#### BRIEF:
Only the number is wanted: how many lines below contain "computer"?

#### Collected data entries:
┄┄┄┄┄┄┄┄┄┄
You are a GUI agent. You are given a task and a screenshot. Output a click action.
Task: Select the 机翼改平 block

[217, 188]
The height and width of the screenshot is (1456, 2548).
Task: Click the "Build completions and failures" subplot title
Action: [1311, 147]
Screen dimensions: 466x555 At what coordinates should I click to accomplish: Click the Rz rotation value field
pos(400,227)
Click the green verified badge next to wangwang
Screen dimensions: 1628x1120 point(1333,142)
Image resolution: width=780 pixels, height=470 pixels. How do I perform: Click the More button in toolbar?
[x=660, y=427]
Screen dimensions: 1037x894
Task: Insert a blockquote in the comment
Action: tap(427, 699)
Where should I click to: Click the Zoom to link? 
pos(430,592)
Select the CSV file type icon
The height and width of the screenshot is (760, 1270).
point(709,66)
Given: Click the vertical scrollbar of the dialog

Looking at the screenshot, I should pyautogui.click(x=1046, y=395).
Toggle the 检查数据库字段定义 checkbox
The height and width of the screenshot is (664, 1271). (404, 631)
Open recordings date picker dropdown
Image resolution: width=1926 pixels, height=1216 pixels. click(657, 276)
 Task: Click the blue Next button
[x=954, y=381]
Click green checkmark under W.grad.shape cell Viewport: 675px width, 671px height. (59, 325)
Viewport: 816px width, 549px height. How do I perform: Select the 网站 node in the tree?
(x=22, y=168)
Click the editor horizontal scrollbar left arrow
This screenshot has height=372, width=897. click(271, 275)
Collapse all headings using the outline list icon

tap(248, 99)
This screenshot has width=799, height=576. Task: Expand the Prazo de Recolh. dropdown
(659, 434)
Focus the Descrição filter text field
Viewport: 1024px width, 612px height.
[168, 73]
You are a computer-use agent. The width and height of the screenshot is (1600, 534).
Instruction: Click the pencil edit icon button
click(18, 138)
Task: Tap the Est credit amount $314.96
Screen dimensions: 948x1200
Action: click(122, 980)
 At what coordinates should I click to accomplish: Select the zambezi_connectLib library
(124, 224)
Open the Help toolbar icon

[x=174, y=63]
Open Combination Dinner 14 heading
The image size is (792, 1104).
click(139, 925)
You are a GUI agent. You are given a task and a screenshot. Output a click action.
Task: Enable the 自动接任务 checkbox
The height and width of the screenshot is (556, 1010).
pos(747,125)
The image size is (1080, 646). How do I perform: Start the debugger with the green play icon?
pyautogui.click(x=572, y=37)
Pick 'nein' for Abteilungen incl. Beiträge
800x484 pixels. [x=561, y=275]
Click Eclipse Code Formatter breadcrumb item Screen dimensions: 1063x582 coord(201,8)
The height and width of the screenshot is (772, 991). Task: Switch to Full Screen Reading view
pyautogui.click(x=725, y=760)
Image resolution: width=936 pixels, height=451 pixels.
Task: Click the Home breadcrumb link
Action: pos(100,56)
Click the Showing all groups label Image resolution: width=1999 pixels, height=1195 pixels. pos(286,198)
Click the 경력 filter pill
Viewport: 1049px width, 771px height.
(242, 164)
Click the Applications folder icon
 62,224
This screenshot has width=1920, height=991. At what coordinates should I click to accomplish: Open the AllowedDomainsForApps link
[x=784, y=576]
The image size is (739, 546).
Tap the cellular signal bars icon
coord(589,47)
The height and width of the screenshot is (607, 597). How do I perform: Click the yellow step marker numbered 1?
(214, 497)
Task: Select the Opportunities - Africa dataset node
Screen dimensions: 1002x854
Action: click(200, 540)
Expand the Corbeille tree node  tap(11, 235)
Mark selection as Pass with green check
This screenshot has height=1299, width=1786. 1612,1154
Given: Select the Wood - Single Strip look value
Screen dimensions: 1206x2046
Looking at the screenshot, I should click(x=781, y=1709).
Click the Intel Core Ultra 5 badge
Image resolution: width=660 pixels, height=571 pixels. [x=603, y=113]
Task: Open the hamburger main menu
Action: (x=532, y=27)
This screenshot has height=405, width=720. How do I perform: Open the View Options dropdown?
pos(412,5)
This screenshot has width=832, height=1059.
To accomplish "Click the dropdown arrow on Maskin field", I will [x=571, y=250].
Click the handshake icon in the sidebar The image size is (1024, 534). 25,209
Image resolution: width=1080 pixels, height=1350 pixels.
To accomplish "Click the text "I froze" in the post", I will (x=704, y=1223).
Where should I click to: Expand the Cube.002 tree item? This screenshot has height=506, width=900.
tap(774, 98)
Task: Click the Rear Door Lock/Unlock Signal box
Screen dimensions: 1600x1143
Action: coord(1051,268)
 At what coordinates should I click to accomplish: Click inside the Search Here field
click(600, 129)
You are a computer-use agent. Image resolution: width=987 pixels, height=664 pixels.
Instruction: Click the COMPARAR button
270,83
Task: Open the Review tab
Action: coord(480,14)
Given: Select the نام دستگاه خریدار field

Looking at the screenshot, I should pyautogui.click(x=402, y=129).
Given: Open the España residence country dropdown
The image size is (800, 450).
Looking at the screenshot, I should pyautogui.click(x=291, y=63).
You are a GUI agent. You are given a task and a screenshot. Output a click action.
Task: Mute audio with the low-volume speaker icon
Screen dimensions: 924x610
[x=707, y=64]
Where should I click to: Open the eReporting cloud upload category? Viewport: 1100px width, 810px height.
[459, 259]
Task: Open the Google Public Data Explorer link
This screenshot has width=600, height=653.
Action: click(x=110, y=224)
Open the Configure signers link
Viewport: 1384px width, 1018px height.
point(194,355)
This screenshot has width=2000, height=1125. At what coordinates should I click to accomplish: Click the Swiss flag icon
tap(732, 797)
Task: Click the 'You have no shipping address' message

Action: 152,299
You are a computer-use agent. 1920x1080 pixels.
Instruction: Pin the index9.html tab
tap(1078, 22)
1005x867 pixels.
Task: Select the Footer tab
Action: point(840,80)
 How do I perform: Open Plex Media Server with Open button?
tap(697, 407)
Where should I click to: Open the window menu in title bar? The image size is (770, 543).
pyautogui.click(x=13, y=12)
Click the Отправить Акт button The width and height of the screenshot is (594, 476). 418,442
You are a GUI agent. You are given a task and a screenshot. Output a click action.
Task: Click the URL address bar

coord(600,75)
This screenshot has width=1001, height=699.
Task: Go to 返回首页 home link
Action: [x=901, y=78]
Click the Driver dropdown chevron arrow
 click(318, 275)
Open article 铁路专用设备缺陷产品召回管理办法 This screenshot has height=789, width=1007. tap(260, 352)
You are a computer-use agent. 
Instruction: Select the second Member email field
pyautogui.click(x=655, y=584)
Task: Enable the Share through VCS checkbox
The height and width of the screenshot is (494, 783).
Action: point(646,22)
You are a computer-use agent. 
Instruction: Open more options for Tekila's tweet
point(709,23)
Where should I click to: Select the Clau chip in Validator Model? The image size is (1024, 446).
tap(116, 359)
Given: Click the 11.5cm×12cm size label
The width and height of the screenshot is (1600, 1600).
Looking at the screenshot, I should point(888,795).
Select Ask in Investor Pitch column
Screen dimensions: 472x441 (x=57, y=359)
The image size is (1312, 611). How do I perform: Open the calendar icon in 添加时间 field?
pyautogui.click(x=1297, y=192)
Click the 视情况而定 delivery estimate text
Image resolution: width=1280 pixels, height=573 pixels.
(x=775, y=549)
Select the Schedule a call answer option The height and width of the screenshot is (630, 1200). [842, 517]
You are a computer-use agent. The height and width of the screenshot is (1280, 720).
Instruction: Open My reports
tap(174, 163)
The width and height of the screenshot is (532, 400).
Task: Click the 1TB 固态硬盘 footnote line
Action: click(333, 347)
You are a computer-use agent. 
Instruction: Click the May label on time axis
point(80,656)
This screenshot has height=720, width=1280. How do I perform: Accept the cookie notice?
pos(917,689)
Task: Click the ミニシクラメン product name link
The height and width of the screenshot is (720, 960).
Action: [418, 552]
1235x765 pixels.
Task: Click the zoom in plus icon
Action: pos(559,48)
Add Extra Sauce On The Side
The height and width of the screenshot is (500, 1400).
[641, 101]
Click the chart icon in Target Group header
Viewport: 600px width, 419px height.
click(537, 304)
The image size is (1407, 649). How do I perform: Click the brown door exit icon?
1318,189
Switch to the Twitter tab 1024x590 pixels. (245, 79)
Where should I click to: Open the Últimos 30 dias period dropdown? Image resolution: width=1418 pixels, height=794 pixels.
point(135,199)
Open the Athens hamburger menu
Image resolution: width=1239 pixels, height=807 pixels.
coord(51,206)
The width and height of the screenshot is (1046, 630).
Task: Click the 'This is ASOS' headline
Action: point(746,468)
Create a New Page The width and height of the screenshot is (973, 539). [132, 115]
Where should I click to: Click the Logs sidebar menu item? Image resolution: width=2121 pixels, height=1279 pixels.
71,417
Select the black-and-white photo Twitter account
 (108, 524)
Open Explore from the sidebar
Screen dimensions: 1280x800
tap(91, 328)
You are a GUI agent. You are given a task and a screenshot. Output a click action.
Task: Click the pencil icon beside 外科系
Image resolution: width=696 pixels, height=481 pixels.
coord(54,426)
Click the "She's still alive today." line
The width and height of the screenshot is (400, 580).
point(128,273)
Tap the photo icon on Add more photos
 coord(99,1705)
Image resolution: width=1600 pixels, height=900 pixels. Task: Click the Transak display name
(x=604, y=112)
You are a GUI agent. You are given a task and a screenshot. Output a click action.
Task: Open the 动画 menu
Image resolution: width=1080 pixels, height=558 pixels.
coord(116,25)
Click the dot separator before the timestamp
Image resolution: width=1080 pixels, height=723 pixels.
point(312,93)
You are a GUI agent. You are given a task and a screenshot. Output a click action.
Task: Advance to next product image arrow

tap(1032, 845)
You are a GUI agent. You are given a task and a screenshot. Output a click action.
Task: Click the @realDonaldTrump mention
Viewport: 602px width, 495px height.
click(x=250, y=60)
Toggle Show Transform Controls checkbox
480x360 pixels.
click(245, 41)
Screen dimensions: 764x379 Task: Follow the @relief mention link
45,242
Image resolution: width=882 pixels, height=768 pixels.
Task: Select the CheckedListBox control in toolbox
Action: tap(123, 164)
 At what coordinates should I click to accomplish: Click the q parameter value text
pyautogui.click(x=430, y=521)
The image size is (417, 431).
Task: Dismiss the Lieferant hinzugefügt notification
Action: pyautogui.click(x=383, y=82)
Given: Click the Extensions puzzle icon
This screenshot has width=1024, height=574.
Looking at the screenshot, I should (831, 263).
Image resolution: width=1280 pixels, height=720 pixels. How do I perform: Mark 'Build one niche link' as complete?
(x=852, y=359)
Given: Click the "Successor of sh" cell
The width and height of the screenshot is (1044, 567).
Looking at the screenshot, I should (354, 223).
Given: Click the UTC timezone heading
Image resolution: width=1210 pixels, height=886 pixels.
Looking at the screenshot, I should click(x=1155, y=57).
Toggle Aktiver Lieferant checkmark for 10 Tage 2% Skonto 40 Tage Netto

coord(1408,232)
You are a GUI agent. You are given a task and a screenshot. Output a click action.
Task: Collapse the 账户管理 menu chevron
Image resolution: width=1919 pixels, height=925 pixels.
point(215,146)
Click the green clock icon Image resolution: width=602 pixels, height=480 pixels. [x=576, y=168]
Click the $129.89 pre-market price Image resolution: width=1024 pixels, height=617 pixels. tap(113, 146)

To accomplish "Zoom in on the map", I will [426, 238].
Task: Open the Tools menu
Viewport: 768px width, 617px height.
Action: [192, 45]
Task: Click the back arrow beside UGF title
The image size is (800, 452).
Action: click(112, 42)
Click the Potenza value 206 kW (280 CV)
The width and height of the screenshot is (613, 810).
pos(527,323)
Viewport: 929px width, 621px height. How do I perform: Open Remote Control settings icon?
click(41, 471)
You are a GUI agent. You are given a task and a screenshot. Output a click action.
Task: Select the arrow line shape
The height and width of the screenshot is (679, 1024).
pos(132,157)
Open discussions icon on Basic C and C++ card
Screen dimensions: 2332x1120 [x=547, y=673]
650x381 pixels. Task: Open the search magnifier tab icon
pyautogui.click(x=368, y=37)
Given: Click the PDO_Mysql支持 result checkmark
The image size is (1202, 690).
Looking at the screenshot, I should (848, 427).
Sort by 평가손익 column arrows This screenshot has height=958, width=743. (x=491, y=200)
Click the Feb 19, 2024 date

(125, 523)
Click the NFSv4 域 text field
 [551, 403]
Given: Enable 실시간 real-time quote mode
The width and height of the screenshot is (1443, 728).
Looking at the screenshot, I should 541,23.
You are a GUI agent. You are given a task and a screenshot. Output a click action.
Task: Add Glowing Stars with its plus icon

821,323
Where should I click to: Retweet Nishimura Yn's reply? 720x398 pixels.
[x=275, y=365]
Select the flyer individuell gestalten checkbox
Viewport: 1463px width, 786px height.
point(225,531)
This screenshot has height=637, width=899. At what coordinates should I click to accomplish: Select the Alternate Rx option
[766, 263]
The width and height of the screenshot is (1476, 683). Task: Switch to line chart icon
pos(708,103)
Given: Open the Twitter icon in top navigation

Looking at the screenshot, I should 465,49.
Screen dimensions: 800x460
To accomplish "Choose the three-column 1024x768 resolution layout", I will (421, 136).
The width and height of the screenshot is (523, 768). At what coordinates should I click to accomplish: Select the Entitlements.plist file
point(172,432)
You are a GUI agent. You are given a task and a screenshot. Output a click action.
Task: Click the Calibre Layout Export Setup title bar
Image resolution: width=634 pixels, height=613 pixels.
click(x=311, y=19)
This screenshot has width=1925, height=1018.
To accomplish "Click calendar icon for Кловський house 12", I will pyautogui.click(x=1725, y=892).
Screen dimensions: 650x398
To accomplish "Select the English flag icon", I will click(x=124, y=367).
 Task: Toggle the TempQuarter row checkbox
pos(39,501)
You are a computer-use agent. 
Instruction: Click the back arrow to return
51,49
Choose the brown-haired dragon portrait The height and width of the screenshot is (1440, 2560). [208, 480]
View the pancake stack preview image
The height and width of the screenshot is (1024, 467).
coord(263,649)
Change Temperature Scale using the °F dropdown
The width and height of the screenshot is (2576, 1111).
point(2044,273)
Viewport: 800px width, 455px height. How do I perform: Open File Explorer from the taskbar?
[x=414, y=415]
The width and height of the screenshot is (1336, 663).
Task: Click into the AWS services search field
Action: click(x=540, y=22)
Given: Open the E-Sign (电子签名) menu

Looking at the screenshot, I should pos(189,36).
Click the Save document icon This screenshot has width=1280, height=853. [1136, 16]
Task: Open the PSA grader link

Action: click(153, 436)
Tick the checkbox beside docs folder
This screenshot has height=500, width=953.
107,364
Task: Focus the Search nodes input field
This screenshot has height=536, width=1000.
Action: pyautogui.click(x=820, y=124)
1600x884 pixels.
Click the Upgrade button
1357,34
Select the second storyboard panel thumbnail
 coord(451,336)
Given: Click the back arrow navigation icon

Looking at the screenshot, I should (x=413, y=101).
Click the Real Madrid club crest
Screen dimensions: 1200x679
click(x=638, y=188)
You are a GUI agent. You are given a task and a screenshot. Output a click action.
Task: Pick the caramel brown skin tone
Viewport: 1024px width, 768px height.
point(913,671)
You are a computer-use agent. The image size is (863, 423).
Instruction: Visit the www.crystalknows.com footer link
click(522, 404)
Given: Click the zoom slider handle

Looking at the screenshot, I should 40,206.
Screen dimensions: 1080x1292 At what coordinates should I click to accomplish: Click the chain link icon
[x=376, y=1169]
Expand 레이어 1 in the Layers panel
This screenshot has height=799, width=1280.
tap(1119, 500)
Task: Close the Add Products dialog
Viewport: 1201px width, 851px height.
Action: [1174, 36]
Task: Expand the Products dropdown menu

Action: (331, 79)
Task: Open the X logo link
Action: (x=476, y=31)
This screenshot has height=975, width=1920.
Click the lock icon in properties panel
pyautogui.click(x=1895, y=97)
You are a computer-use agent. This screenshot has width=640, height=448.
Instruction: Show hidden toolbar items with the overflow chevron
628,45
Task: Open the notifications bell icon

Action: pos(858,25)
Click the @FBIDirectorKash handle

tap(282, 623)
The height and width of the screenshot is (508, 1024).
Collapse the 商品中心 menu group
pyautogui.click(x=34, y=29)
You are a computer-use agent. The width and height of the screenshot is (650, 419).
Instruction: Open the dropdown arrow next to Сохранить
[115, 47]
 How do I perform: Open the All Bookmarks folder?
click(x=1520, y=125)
┄┄┄┄┄┄┄┄┄┄
#### OUTPUT OF THE EXERCISE:
11